Michel Parent Michel Parent
Ex-président du Syndicat des cols bleus regroupés de Montréal de 2003 à 2015*

Quand une personne se présente à l’élection aux postes de dirigeants d’un syndicat, elle le fait pour défendre l’intérêt des membres qu’elle représente, et ce, afin de défendre leurs droits et d’améliorer leurs conditions de travail tout en appliquant les procédures démocratiques d’assemblées.

En observant les publications sur le site internet de la section locale, on s’aperçoit que la vie syndicale s’est quand même poursuivie malgré la tutelle, car plusieurs dossiers de négociation ont été réglés.

Ayant rencontré les membres lors de l’assemblée générale du 15 juin dernier et ayant discuté avec certains d’entre eux, on réalise que les membres ne sont pas en colère contre la centrale syndicale, contrairement aux prétentions de Chantal Racette, mais qu’ils ont hâte que leur section locale retrouve sa pleine autonomie.

Là où le bât blesse, c’est de voir une personne qui prétendait vouloir défendre l’intérêt de ses membres les poursuivre pour son intérêt personnel.

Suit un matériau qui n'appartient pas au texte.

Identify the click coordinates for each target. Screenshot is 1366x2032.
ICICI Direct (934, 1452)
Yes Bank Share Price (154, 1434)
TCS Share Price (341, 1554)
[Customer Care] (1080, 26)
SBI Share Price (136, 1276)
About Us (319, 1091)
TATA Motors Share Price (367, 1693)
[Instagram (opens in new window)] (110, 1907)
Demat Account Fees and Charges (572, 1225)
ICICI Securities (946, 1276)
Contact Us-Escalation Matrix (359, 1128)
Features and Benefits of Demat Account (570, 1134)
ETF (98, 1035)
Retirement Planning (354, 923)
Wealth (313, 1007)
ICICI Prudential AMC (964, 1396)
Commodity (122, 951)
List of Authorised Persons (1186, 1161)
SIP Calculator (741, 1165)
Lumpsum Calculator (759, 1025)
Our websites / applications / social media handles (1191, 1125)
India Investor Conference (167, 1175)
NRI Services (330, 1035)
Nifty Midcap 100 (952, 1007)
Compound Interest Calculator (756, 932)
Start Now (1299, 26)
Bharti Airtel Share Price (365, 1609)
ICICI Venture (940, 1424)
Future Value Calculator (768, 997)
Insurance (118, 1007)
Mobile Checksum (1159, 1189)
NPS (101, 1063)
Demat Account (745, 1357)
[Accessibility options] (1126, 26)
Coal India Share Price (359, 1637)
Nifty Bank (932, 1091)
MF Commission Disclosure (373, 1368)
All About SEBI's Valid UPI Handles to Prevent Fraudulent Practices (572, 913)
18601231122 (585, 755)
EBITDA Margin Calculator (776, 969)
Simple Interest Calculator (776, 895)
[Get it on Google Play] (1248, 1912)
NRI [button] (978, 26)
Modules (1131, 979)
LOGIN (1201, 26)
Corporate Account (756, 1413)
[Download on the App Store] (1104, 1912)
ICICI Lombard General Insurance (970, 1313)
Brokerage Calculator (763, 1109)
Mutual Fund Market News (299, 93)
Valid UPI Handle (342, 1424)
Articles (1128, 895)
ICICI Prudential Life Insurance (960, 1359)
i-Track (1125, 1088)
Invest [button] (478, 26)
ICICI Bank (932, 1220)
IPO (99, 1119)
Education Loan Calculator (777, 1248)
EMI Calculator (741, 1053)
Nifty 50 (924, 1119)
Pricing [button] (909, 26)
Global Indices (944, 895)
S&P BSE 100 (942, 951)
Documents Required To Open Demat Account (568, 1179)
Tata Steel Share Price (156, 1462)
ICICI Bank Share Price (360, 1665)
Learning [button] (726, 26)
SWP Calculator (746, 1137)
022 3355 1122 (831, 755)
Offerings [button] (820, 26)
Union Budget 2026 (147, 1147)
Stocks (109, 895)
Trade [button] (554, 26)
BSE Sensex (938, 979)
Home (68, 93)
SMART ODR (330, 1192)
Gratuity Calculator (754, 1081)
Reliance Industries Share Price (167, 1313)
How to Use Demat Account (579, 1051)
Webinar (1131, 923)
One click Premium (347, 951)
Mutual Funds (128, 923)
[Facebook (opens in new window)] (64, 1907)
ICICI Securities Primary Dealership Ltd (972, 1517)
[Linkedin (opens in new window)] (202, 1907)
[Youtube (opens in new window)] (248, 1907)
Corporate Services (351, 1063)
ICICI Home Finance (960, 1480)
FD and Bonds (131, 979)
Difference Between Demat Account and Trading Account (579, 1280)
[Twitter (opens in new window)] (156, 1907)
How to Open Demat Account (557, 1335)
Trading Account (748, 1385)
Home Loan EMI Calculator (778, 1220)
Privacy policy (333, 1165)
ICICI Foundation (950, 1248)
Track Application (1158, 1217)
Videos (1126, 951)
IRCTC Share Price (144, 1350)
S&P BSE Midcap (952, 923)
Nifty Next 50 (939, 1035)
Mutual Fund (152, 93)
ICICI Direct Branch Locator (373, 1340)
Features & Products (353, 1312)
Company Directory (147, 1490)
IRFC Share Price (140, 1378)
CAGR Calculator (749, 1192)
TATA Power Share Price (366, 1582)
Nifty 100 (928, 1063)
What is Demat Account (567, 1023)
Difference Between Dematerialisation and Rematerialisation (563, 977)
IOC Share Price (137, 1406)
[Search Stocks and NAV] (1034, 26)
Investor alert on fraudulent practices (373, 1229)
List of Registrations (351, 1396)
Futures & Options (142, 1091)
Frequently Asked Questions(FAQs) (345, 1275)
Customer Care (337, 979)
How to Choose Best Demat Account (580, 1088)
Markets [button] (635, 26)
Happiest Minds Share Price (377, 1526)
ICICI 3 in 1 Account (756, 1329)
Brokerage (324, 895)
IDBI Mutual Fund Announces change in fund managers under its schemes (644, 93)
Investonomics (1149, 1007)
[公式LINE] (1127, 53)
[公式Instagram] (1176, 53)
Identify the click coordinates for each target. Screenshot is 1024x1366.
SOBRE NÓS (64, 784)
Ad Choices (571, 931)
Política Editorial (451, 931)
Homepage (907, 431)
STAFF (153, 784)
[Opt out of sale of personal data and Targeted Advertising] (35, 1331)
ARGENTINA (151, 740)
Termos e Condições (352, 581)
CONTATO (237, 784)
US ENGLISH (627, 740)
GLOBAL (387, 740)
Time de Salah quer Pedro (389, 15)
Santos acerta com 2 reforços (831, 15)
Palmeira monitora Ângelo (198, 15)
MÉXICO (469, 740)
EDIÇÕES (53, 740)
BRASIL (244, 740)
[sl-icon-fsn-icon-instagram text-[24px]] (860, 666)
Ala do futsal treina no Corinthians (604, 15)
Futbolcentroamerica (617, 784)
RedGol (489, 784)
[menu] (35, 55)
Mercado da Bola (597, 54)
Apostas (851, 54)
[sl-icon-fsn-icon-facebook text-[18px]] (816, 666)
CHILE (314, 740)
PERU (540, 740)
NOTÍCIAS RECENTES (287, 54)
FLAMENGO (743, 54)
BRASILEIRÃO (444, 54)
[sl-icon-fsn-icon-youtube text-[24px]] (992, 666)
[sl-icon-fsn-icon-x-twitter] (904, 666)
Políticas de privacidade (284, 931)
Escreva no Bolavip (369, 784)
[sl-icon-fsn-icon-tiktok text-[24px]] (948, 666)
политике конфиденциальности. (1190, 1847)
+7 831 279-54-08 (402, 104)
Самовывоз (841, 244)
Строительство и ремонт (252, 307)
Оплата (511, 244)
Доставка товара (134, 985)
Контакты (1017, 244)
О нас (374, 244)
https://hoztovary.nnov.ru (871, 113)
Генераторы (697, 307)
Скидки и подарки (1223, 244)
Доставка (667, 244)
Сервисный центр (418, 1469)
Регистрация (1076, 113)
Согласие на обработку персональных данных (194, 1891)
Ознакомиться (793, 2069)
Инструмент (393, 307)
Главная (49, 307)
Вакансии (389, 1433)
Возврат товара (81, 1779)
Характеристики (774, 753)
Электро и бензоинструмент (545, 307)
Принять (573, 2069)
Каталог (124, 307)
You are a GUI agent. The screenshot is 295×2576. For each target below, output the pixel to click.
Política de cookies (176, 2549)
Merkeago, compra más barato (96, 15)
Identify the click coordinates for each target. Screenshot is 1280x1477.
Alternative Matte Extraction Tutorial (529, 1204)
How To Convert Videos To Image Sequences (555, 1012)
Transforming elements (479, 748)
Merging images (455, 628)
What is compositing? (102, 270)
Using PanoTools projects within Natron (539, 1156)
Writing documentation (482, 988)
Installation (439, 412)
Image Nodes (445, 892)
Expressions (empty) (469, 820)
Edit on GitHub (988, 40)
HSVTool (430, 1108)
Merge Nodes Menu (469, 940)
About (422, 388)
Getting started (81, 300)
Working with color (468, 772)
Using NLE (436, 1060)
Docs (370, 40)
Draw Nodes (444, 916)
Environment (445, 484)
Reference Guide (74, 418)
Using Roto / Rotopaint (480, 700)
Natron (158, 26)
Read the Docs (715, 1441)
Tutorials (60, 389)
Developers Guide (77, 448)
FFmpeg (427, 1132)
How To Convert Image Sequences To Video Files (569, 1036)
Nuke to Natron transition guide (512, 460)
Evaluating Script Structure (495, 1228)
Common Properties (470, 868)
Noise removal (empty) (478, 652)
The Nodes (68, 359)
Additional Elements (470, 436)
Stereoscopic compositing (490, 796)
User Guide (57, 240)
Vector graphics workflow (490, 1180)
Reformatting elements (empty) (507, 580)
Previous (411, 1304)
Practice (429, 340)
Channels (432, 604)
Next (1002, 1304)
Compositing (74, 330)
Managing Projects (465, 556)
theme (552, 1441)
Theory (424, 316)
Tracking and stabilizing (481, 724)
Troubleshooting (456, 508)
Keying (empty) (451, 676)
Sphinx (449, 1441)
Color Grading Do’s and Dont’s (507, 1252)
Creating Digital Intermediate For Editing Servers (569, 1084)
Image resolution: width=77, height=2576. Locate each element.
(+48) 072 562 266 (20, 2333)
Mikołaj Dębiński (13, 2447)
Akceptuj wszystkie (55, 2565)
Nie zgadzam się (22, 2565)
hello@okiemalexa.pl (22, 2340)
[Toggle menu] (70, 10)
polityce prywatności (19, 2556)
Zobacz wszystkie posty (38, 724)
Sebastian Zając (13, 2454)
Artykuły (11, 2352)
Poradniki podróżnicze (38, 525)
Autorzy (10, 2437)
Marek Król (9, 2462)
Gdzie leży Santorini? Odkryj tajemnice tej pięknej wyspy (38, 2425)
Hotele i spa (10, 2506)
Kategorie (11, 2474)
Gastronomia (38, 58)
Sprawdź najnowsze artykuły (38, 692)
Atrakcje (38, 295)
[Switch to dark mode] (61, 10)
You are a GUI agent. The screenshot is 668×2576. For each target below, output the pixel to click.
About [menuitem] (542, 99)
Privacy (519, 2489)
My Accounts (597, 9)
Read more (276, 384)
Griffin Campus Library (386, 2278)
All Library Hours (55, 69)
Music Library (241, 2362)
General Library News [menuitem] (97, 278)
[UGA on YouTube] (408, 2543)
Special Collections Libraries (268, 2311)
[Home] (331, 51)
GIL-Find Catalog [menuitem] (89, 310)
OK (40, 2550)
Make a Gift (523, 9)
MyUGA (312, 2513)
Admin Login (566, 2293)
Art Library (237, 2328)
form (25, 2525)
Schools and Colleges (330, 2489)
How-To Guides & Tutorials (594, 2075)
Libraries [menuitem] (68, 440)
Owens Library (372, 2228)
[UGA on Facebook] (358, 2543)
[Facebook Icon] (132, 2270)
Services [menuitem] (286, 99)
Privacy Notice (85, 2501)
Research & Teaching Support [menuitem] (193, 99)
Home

Car l’argent qu’elle revendique dans sa poursuite proviendrait des cotisations syndicales des membres !

Elle qui a dilapidé, selon l’article, énormément d’argent provenant des cotisations syndicales pour une grève illégale et pour la pose d’appareils de géolocalisation. Actions qui n’ont absolument rien apporté de positif pour les membres.

Eh bien, elle veut encore dilapider des cotisations syndicales, mais pour son bénéfice cette fois-ci. C’est disgracieux !

Cela m’amène à me demander si elle fait ça pour elle-même ou pour d’autres, car qui paie les frais d’honoraires de son avocat pour sa poursuite et dans quelle optique ?

Mon implication syndicale m’a appris qu’il y a deux types de personnes syndicalistes : celle qui s’implique vraiment pour la cause des travailleurs et, malheureusement, celle qui s’implique pour sa propre cause, celle qu’on qualifie de « carriériste ».

En espérant que la génération montante saura faire la part des choses pour assurer leurs futures conditions de travail.

* Membre du comité exécutif pendant 23 ans, de 1992 à 2015.